VoIP stands for "Voice over Internet Protocol", and in short, it means using the internet to make phone calls, instead of using traditional phone technology. It has numerous advantages over traditional analog phones, including lower cost and more flexible options for custom setups such as forwarding, waiting attendant, and call recording.

- This guide is for the iOS portion of a Twilio VoIP app. You must also have a server component and Twilio account with API keys for Twilio Voice.

Getting Started
There are several things we'll need to build out the iOS side of the app:
1) the CallKit framework - this allows our app to use the native iOS Phone UI for controlling calls. We will receive callbacks for when each UI element is tapped.
2) PushKit framework - allows our app to receive push notifications for incoming calls. It is responsible for registering for push notifications, and gives us a unique token which we send to Twilio. We will need to create a VoIP certificate for this as well in our Apple Developer account and upload it to the Twilio console.
3) the Twilio Voice framework (cocoapod) - connects our app to Twilio. You'll need to add pod 'TwilioVoice' to your Podfile.

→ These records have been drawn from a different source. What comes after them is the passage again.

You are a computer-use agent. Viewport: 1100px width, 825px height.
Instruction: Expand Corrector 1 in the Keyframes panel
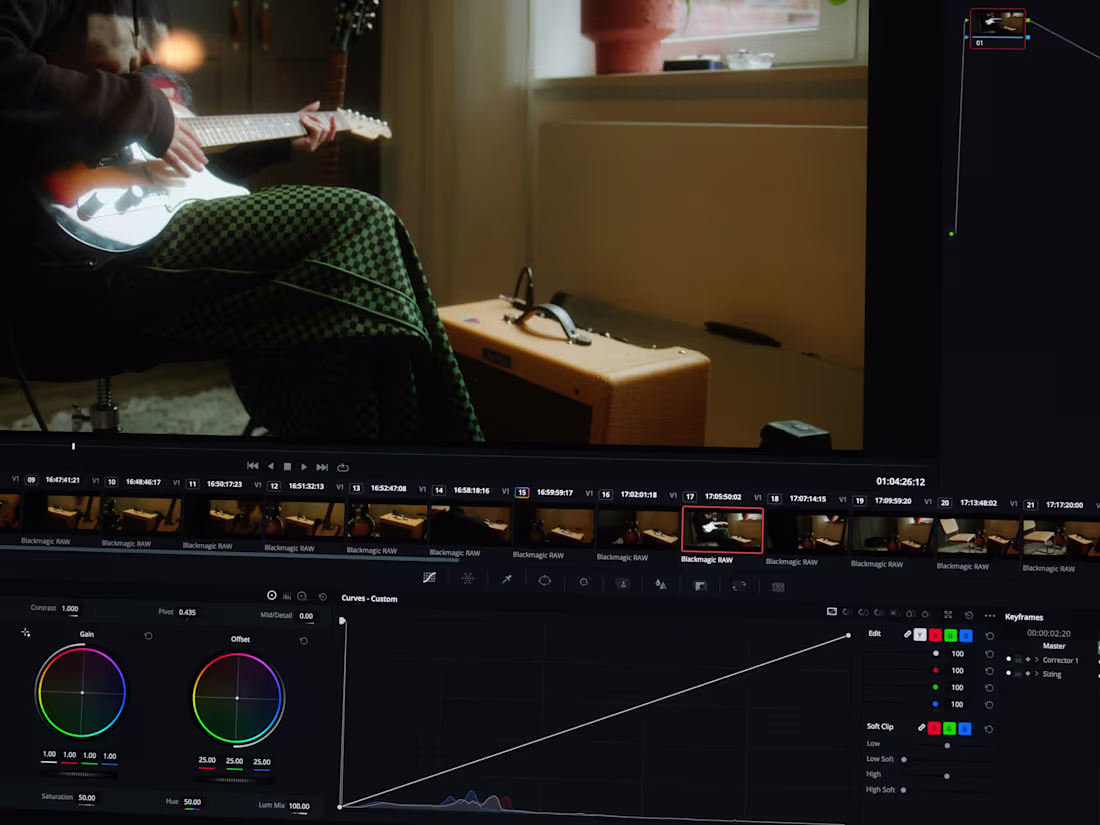click(1036, 660)
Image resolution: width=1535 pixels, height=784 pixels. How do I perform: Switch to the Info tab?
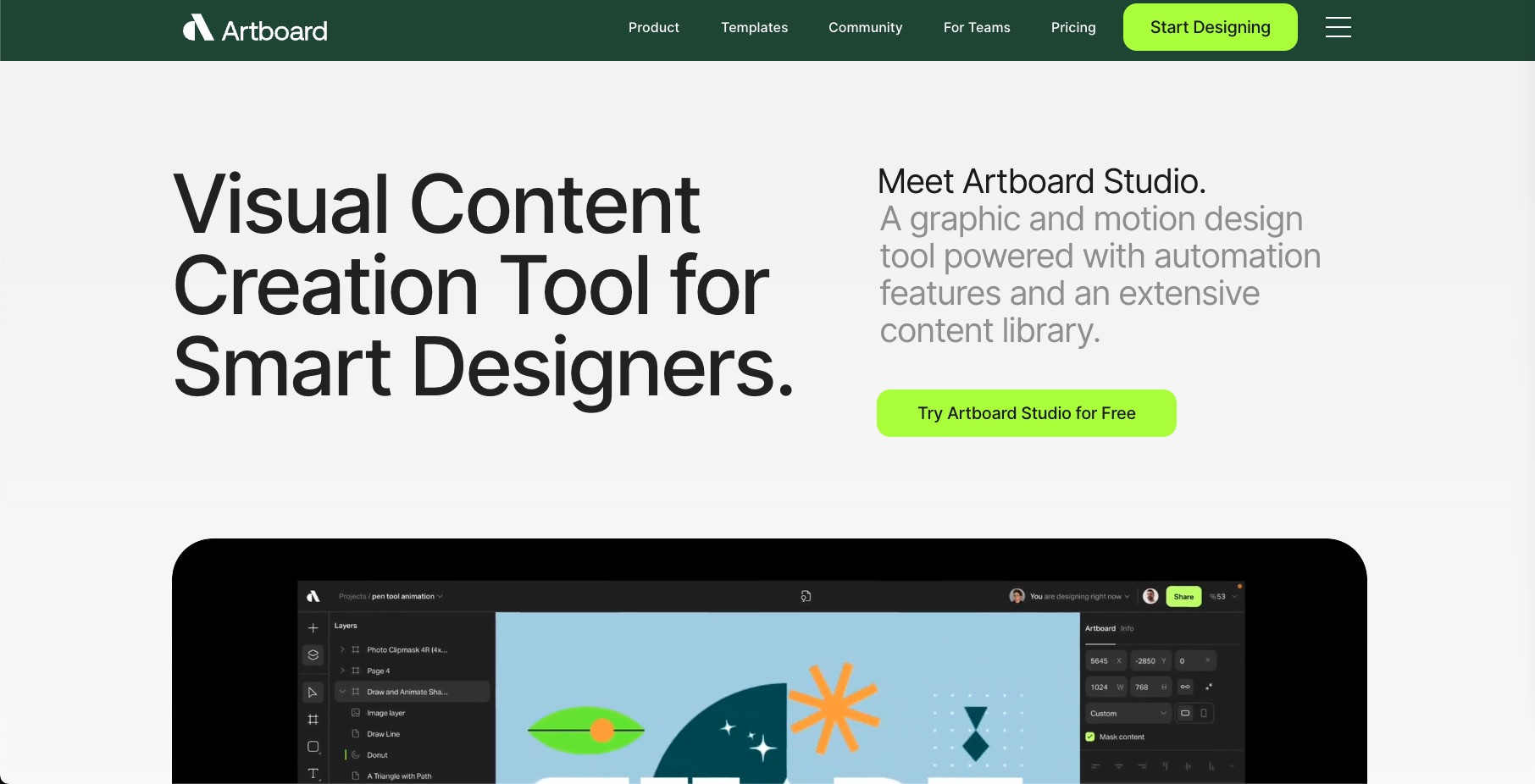1128,628
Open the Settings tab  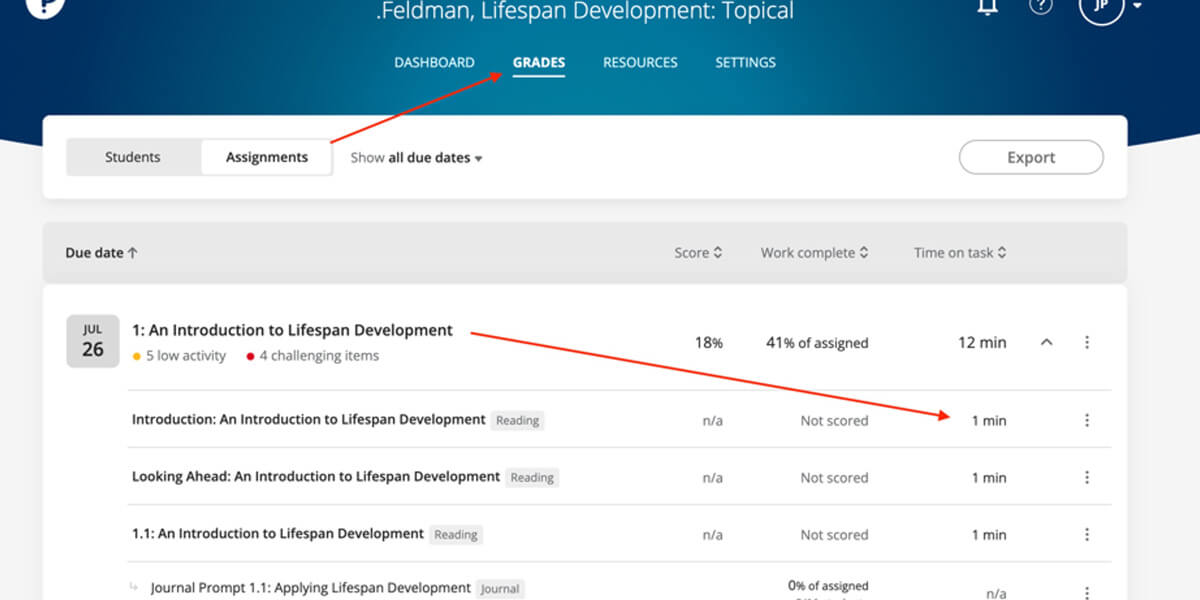click(745, 62)
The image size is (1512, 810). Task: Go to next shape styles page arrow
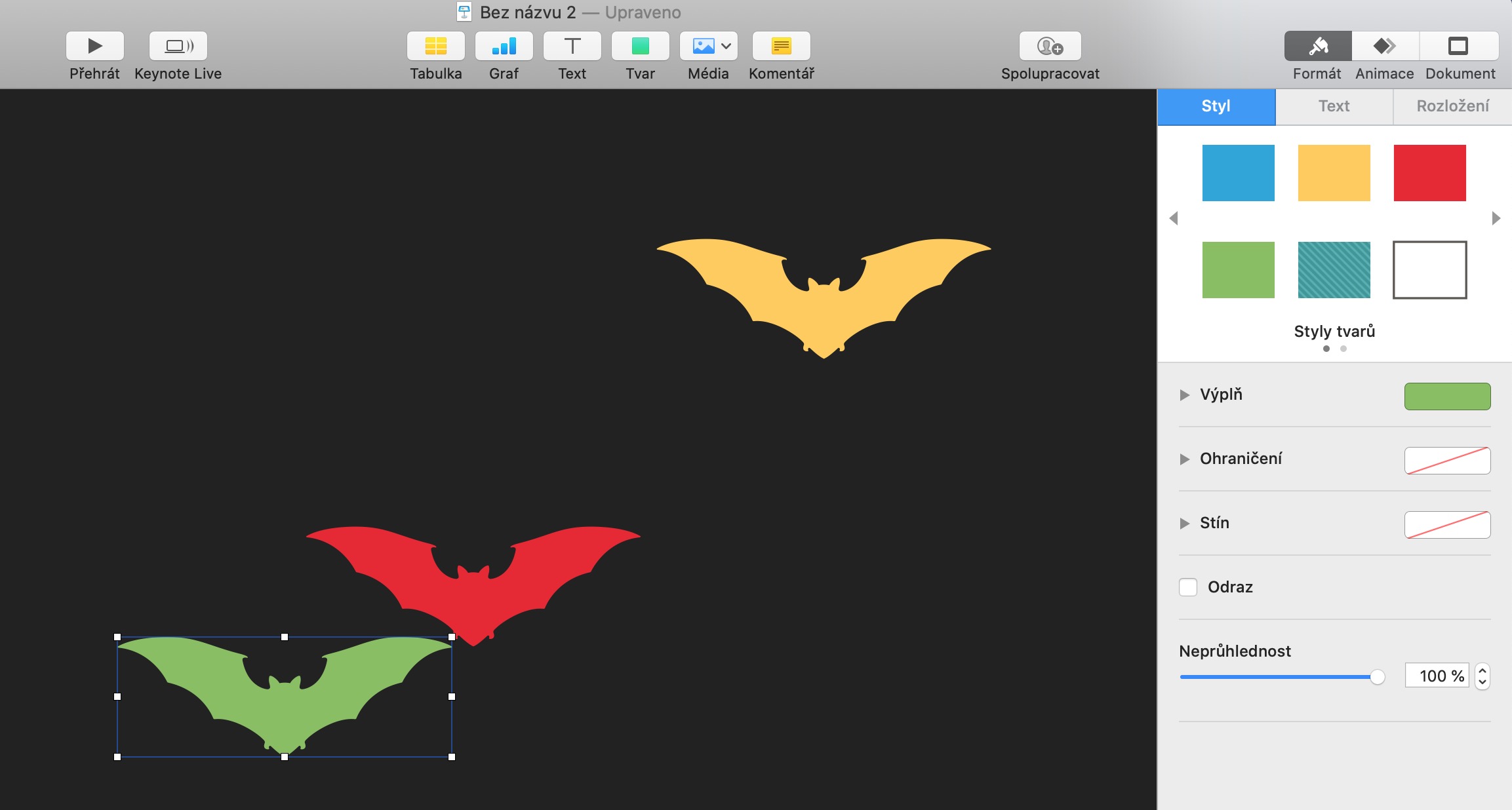[x=1496, y=218]
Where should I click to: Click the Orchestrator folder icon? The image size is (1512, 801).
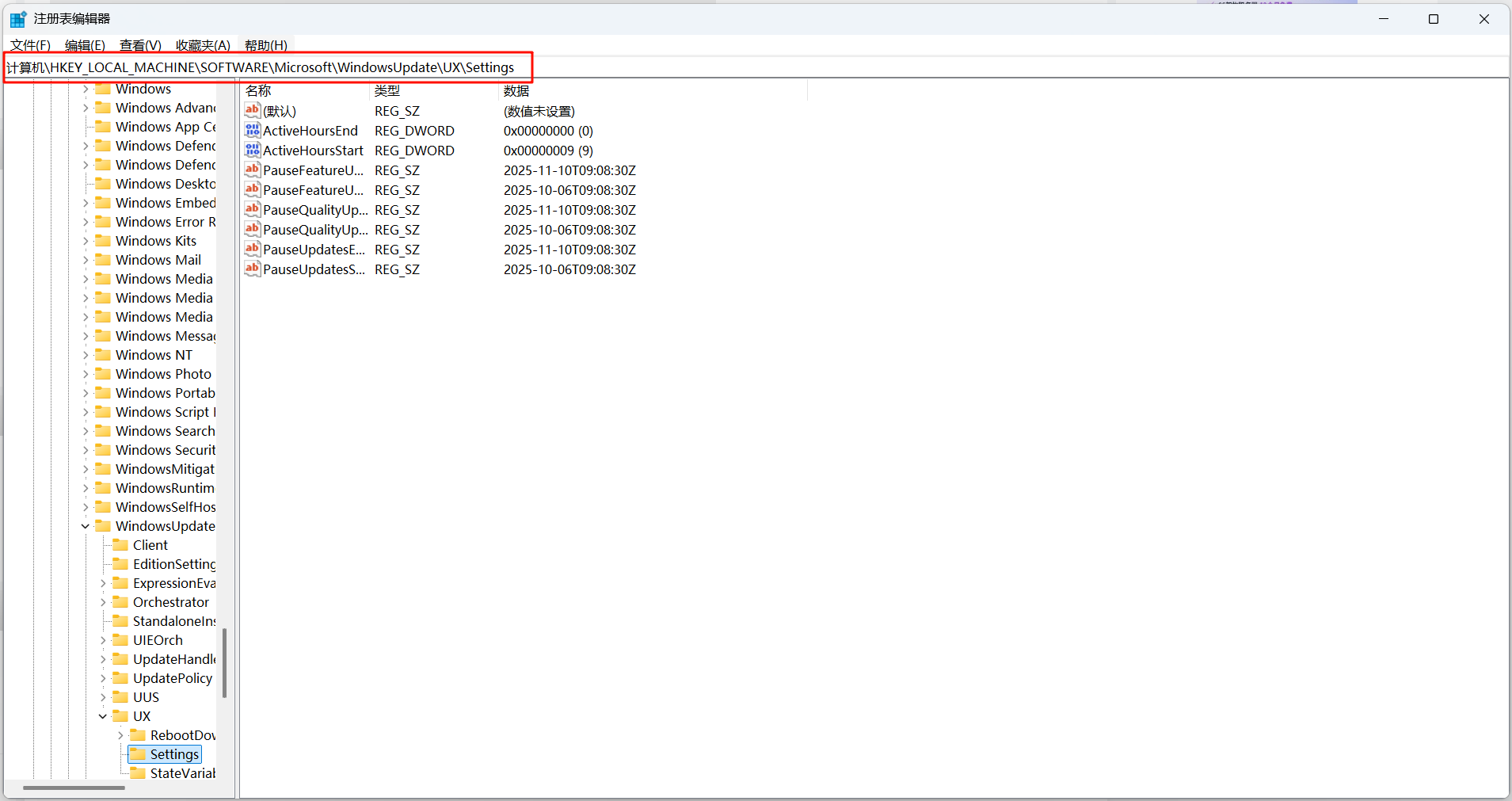120,602
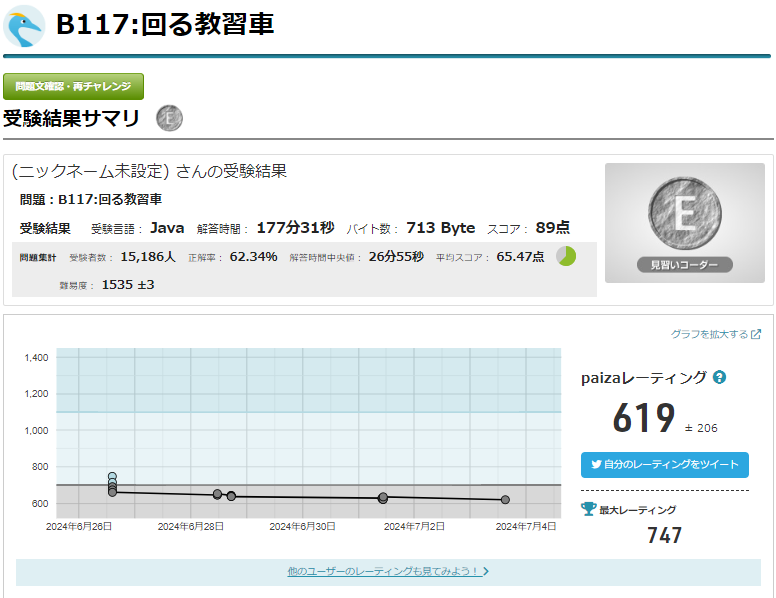The width and height of the screenshot is (776, 598).
Task: Click the max rating value 747
Action: pos(664,535)
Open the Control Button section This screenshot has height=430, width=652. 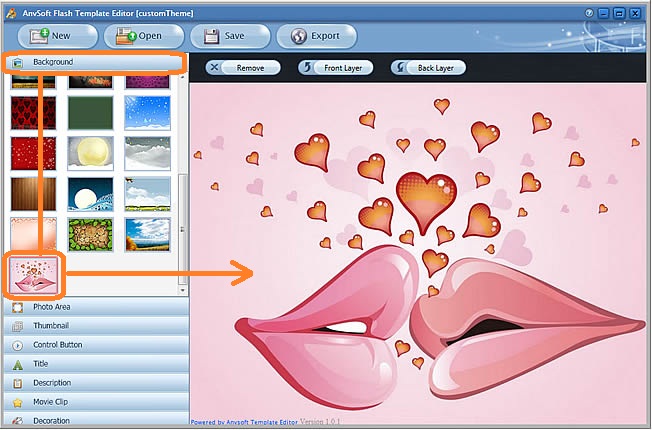(x=96, y=345)
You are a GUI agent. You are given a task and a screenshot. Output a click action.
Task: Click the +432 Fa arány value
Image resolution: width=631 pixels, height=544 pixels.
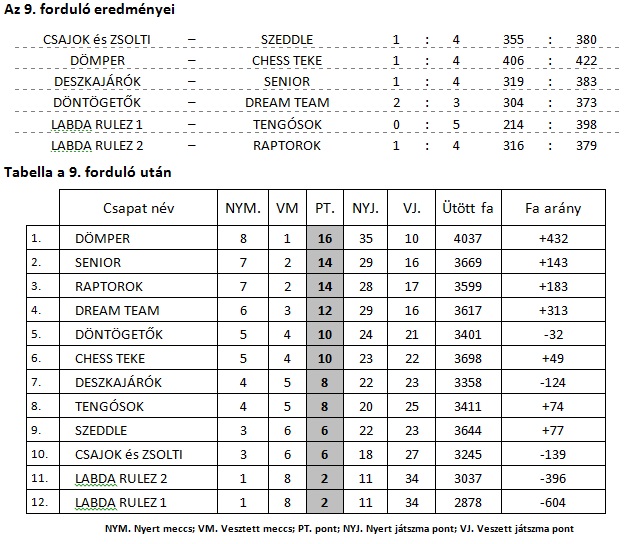click(553, 239)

Understanding the call flow
It's important to understand what is actually occurring when someone calls you and it is redirected to your iOS app.
- First, the phone number that the external user is calling will need to be a number registered with Twilio. This can either be a phone number supplied by Twilio, or your own phone number that you have registered with Twilio.
- When the external user calls the number, Twilio will fetch info for that number and will perform actions based on content you have defined server-side using TwiML.
- The behavior defined in the TwiML will specify a client with a unique identifier to call. This unique identifier can be any string, but since calls are client-specific, usually it is generated iOS-side and then sent to your server and saved there.
- This identifier is associated with a unique device push token (as mentioned above). Twilio will know which iOS device to call based on this information.
- The call comes to iOS and first stops by PKPushRegistry's "didReceiveIncomingPushWith payload: PKPushPayload..." delegate method
- We pass the push and its payload to Twilio
- Twilio invokes its delegate, where the call is reported to CallKit
- CallKit lets the iOS system know about the incoming call, and then it appears on your phone's UI
- When you push the green phone button on your phone's UI to answer the call, the CXProviderDelegate is invoked for the CXAnswerCallAction. Here is where we finally use Twilio to actually answer the call and establish a voice connection.

With the above in mind, let's carve out a strategy for how we can set things up on the iOS client:
- Add the Twilio Voice pod to our Podfile
- Next: we will need to register for VoIP notifications using PushKit
- Then, we will need to send our device token to Twilio
- Separately, we'll need to retrieve a Twilio access token that should be provided by the server component of your app. These tokens expire every 1-24hrs so you'll need a way to manage refreshing them. It is important to note though, that strictly speaking, you can still receive calls once your access token expires. However, you won't be able to do any client side manipulation of the call via Twilio as long as your token has expired--for example, hang up--since that requires an internal API call to Twilio which uses your access token for authentication.
- We will need to setup CallKit by creating a CXProvider object and CXCallController object.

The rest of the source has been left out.